I agree that a drivers license should be enough for a person to operate a motorcycle on a public street. The same rules of the road apply to both vehicles and the motorcycle does not present a greater threat to public safety than a car/truck/SUV.
I can think of two areas where we currently don't have licensing and I think could use it. Any a$$hole can go buy a boat and take it out on a public lake and then drive it 100 MPH without ever demonstrating that they know how to operate it properly or know the "rules of the road" on water.
I also think people should be required to demonstrate the ability to properly handle firearms before they are allowed to own them. This license should be free of course, but everyone should know how to load/unload and fire a gun before being turned loose on the public with it.
I was unable to figure out what this means "the supine, craven kow-towing"!
As doug said, it feels like when your riding a MC everyone in a car is trying to kill you!

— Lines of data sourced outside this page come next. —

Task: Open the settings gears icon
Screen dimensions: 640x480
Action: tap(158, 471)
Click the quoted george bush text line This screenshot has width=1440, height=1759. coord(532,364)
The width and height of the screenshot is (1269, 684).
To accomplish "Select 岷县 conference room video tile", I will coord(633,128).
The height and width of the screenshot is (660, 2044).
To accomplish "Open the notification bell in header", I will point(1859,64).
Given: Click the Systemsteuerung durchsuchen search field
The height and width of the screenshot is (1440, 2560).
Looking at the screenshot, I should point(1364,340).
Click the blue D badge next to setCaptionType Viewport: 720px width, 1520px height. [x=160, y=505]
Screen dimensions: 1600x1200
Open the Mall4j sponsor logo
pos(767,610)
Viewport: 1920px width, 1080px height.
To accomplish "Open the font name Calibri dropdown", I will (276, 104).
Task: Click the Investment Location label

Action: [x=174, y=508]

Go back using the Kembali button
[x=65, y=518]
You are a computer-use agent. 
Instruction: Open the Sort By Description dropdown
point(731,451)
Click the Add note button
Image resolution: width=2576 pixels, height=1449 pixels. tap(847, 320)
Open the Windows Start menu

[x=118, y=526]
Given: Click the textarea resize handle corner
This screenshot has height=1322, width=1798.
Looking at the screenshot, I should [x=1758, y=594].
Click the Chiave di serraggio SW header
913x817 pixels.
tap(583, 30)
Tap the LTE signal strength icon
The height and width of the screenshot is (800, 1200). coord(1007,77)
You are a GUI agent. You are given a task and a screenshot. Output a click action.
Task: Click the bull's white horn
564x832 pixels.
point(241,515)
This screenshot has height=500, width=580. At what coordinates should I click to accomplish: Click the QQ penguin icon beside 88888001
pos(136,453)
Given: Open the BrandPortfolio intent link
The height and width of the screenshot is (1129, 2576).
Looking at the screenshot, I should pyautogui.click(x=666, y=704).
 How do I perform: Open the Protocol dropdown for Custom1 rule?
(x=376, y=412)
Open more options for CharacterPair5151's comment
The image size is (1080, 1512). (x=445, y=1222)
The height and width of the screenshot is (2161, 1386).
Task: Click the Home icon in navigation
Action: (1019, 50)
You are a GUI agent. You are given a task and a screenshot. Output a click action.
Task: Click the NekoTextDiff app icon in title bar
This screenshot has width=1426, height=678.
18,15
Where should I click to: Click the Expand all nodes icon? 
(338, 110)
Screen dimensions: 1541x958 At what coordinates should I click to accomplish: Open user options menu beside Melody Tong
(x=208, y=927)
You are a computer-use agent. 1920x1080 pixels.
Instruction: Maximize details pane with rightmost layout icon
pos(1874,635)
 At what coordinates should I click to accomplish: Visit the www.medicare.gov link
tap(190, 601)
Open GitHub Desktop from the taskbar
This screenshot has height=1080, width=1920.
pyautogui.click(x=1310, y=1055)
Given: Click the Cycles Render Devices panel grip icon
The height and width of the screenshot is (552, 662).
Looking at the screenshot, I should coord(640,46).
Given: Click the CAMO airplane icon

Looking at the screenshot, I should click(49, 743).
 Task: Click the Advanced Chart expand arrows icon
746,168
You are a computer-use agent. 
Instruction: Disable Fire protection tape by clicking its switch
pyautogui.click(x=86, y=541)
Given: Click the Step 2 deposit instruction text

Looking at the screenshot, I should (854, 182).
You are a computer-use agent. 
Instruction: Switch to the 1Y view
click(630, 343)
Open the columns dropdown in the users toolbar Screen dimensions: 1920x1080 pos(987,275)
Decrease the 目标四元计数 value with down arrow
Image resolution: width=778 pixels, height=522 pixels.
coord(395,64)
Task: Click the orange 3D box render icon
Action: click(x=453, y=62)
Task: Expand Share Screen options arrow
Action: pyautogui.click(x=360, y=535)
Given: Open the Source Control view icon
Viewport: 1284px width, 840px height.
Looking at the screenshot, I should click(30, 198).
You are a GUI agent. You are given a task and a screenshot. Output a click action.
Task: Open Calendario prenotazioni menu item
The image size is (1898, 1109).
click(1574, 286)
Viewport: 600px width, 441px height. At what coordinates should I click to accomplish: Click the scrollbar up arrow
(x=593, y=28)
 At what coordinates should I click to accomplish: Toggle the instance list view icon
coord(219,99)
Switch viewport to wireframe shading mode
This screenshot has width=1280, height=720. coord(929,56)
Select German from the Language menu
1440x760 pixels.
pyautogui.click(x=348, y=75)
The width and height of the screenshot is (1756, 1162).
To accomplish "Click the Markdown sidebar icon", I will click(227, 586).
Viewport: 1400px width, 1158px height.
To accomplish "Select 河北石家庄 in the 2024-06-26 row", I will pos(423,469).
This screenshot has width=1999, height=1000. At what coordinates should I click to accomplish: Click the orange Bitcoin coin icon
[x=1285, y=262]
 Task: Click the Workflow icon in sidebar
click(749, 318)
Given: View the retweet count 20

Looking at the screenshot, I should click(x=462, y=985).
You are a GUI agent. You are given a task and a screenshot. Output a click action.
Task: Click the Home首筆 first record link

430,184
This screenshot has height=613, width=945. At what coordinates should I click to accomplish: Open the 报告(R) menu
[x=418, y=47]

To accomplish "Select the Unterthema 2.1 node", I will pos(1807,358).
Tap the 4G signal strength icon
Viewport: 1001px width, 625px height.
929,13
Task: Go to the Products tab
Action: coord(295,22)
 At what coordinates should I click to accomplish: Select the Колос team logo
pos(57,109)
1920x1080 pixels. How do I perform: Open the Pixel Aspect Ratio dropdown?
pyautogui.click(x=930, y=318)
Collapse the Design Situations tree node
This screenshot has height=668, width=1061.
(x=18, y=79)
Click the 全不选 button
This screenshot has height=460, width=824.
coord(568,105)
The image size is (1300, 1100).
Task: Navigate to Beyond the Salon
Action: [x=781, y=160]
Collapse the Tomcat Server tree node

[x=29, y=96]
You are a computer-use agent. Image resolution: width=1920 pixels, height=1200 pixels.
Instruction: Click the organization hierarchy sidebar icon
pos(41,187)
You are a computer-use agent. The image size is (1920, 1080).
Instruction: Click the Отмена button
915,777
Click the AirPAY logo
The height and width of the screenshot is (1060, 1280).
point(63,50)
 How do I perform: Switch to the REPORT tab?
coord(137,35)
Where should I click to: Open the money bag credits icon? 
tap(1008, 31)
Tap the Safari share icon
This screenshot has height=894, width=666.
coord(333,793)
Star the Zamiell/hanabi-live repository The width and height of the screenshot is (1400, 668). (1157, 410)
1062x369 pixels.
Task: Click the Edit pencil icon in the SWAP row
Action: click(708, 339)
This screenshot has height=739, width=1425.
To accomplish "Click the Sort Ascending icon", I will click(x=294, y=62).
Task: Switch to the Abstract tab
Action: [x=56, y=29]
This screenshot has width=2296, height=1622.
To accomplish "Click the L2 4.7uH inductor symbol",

I would bet they do pull people over for having "no-light", but outside of writting them a 30 to 40 dollar fix it ticket what are they suppose to do?
I think there needs to be more interest in teaching those driving vehicles such as watching out better for those on motorcycles. People just do not pay attention when they drive a car. I mean seriously, do they not teach drivers not to tailgate on ice and snow and when it rains, do they not teach you to get out of the fast lane when someone flashes their lights at you to move over, do they not teach you to turn your blinker on before you turn not as you are turning, do they not teach you to drive in the slow lane and not the passing lane. We have so many people driving that really need more learning. Running a red light is not an option. I would take that money and pay more police but then I have seen them even do all this without regard to the laws.
When I was a teenager, your drivers license was your "motorcycle license." This was proper, and as it should have been.
Now, thanks to the improper influence of the insurance lobby, the fee-driven greed of state agencies, and the supine, craven kow-towing to such big government rent-seeking by a supposedly "conservative" Republican Oklahoma legislature to these forces, that freedom is no more.